Do this »
Format the records as a Markdown table with the columns Row and Line, starting with the line that contains "Shop Floor Data Capture (108, 2263)" and continuing through the line that contains "Location (1175, 21)". Number each row, and skip any blank lines.

Working data »
——

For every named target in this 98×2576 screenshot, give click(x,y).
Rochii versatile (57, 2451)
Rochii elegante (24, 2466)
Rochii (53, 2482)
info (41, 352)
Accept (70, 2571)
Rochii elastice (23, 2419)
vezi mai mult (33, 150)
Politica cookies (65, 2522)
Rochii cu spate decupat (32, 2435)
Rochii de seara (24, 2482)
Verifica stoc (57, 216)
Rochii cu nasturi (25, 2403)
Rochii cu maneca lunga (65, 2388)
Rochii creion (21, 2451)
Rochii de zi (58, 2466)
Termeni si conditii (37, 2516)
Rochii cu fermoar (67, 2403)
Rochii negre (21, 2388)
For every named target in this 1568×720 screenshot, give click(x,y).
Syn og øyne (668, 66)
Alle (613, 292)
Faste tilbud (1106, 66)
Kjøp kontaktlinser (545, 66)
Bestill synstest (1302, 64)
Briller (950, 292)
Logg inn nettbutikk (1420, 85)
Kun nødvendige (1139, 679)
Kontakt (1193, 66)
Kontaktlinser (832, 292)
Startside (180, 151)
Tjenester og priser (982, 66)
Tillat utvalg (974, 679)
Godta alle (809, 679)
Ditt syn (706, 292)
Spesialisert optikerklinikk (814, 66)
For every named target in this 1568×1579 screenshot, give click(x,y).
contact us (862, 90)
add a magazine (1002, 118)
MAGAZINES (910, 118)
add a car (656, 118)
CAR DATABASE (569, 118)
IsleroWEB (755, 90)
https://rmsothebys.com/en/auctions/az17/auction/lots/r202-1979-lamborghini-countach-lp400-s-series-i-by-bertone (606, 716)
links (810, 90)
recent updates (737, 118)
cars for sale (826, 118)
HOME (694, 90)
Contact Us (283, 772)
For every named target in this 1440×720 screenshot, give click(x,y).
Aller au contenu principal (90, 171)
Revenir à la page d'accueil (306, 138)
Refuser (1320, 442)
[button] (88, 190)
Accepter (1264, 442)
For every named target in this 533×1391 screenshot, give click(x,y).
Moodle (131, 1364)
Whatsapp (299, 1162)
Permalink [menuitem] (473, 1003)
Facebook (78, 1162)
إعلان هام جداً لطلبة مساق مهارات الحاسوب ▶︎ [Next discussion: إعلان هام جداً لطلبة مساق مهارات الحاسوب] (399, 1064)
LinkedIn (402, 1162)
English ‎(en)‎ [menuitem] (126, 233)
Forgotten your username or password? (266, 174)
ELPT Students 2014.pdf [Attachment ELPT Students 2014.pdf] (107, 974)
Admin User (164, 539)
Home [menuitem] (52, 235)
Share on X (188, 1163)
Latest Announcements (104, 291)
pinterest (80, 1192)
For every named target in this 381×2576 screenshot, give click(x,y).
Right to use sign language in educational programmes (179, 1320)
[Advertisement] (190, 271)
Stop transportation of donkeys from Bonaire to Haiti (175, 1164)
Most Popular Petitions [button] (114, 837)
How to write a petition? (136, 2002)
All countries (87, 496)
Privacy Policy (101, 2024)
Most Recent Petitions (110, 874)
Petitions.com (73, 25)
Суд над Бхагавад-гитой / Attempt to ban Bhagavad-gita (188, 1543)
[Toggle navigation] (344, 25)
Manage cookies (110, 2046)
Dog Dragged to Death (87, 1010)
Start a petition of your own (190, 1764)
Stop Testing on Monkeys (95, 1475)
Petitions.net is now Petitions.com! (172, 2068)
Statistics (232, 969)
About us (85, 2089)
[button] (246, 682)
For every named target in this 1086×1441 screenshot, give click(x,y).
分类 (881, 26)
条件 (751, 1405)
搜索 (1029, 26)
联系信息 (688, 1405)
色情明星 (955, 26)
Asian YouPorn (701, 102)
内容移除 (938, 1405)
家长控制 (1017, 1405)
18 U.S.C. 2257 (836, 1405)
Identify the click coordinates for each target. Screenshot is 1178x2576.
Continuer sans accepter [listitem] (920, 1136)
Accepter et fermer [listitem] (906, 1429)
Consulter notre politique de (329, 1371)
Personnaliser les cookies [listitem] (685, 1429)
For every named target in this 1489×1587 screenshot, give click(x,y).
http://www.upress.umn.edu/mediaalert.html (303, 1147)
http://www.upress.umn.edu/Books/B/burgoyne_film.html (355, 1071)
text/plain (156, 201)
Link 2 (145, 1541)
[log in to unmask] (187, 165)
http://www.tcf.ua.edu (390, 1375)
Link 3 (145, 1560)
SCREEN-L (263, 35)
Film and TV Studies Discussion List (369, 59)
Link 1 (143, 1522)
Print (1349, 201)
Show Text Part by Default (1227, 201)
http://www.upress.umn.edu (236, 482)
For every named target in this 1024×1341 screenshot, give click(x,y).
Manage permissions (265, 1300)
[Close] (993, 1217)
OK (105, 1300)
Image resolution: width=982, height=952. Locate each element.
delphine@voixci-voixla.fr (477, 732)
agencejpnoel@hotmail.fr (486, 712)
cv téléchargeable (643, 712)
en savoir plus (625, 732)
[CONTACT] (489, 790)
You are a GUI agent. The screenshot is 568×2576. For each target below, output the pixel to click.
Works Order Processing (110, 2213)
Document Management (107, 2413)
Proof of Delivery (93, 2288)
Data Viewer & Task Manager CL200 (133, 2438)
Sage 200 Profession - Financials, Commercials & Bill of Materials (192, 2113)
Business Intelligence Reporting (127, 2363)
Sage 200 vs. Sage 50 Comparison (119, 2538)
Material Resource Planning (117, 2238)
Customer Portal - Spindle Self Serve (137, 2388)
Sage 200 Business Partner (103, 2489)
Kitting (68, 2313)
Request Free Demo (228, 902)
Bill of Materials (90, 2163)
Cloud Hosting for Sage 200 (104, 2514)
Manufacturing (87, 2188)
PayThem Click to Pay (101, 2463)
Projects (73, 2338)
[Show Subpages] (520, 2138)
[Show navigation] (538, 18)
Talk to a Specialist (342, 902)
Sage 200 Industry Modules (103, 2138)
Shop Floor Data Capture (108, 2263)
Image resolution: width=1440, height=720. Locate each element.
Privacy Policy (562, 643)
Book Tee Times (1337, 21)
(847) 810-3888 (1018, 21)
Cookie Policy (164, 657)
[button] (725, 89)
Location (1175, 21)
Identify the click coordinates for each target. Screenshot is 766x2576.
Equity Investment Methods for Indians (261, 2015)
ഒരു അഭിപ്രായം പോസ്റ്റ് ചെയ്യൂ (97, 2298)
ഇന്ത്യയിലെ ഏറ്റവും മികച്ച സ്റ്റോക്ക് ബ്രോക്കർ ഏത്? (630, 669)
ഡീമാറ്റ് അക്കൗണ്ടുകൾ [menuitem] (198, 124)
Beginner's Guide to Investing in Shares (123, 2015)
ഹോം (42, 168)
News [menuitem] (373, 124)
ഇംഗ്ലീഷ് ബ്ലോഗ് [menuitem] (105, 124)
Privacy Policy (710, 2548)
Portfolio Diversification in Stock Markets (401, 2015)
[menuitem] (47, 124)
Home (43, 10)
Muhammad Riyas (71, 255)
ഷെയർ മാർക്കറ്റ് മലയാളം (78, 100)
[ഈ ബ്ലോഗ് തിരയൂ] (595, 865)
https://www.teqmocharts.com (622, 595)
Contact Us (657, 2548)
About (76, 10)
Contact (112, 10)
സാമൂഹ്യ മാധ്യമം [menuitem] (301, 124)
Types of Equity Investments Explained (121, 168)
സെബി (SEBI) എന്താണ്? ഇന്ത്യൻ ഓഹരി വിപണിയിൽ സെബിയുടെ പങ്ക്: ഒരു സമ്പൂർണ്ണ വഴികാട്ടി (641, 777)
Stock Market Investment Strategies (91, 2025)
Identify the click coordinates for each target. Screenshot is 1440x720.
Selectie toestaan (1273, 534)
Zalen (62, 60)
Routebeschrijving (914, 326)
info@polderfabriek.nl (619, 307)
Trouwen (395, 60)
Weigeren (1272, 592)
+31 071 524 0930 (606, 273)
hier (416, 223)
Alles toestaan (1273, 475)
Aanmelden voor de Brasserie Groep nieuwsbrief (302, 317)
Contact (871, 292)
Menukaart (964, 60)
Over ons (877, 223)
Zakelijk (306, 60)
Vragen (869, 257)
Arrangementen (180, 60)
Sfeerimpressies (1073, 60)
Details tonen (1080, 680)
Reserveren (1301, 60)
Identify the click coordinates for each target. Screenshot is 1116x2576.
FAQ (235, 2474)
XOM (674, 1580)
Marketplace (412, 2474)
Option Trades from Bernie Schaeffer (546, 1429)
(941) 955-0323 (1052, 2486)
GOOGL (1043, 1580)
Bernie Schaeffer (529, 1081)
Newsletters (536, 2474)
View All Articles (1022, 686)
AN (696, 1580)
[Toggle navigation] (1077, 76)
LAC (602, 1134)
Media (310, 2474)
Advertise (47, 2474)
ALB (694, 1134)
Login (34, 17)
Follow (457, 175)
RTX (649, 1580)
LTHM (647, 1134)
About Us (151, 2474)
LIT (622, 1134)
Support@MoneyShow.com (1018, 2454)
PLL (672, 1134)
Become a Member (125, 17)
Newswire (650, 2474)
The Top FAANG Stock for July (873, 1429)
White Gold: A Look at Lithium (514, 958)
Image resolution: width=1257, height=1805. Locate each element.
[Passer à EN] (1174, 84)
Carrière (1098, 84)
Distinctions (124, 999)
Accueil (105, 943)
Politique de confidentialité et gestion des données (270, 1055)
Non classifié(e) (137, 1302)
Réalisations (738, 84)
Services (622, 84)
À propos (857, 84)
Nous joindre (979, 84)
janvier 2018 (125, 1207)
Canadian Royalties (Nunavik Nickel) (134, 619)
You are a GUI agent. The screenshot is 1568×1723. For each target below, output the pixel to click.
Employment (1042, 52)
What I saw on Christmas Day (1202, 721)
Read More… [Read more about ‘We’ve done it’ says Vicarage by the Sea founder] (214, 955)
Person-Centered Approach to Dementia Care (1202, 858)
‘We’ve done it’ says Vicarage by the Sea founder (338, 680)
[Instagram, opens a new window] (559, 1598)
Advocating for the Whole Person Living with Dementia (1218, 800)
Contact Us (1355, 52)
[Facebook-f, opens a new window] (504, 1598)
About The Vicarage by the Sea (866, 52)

——

Exercise result »
| Row | Line |
|---|---|
| 1 | Shop Floor Data Capture (108, 2263) |
| 2 | Image resolution: width=1440, height=720. Locate each element. |
| 3 | Privacy Policy (562, 643) |
| 4 | Book Tee Times (1337, 21) |
| 5 | (847) 810-3888 (1018, 21) |
| 6 | Cookie Policy (164, 657) |
| 7 | [button] (725, 89) |
| 8 | Location (1175, 21) |